* **Selected extract**:
Historic church in Wisconsin, United States

The St. Luke Emanuel Missionary Baptist Church, formally Second Church of Christ, Scientist, is a historic Neoclassical-styled church built in 1913 in Milwaukee, Wisconsin. It was added to the National Register of Historic Places in 1986.

It was in 1866 that Mary Baker Eddy slipped on the ice and hurt her back, then experienced a remarkable recovery without medical help, which prompted her ideas of metaphysical healing. In 1876 she established the first Christian Scientist Association in Lynn, Massachusetts. In 1879 she established the Mother Church in Boston. In 1884 a Christian Science Association was established in Milwaukee, the first such association outside Massachusetts.

After years of renames, splits, mergers, and moves, in 1909 one of the spinoff congregations incorporated as Second Church of Christ, Scientist, Milwaukee. They initially met at Plankinton Hall of the Milwaukee Auditorium, but in 1914 moved to their new church, the subject of this article.

Architect Carl Barkhausen of Milwaukee somewhat modeled the 1914 church on the Pantheon in Rome, which was built 2000 years ago. The front entrance is through a two-story portico with six fluted Corinthian columns supporting a pediment in which the tympanum is decorated with terra cotta. Inside the portico is a vestibule, and behind that the main auditorium. That auditorium has a pulpit and organ in an apse in the wall, with pews circled around, seating 1,450 people. The roof of the auditorium is a low dome topped with a copper roof lantern.

The Christian Science Association that built the church eventually declined, and the building was occupied by St. Luke Emanuel Missionary Baptist Church.

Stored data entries
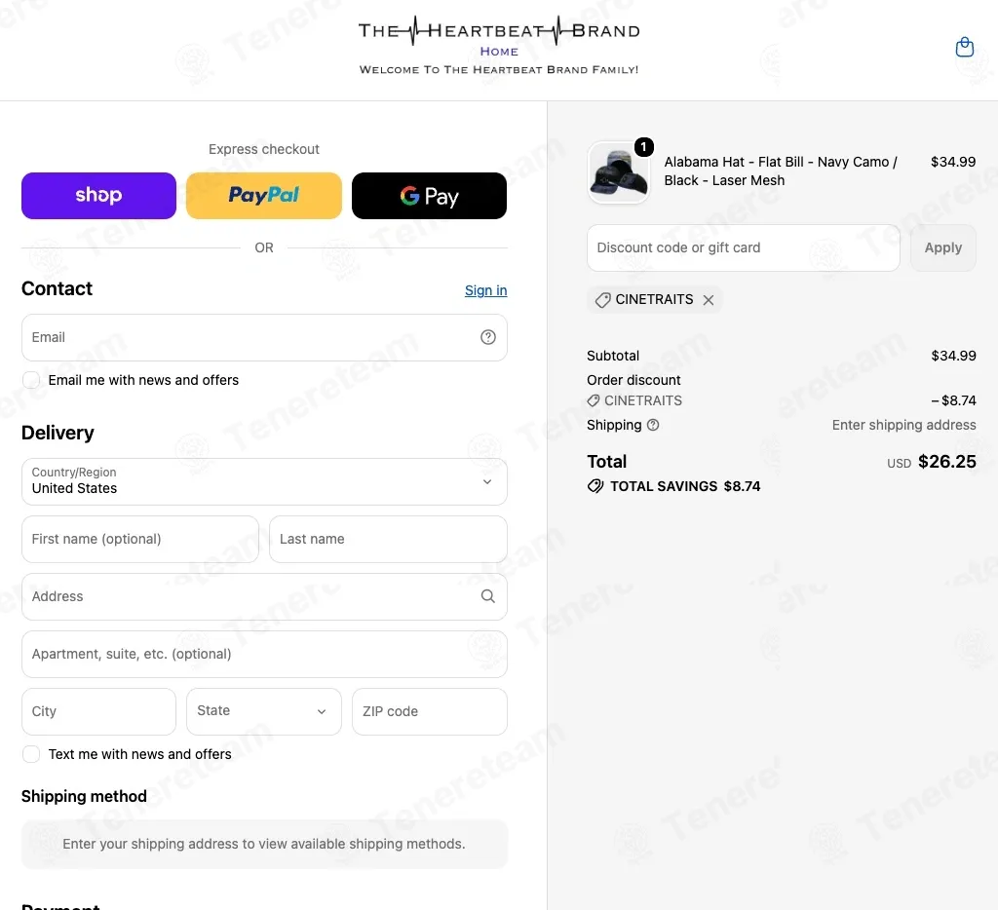Click the Sign in link

point(485,290)
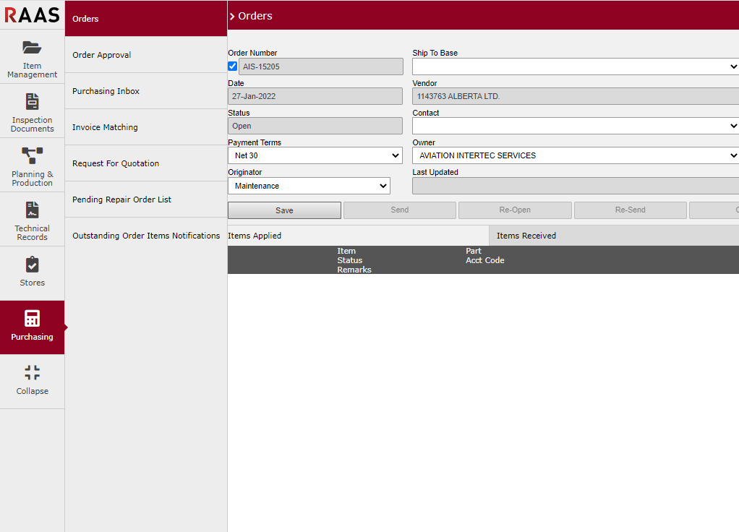Screen dimensions: 739x532
Task: Open the Originator dropdown
Action: (309, 186)
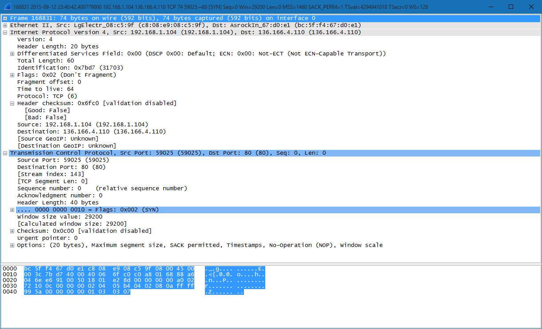Screen dimensions: 542x329
Task: Select the Source Port: 59025 line
Action: pos(63,160)
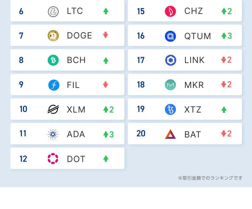Click the DOGE ticker label
The width and height of the screenshot is (252, 209).
click(79, 36)
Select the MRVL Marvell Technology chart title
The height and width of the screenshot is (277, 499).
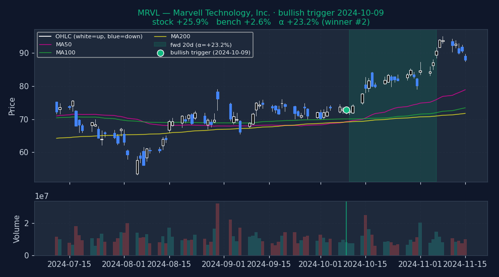(x=261, y=13)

* **Directions**:
Decide whether each statement below agrees with the passage on the Milwaukee church, answering yes or no and quoting the words of the passage that decide it.
1. The main auditorium seats 1,450 people.
2. The Christian Science Association set up in Milwaukee in 1884 was the second such association outside Massachusetts.
3. Before moving into their new church, the Second Church of Christ, Scientist congregation met at Plankinton Hall.

* **Reply to the exercise**:
1. Yes: "with pews circled around, seating 1,450 people."
2. No: "the first such association outside Massachusetts."
3. Yes: "They initially met at Plankinton Hall of the Milwaukee Auditorium."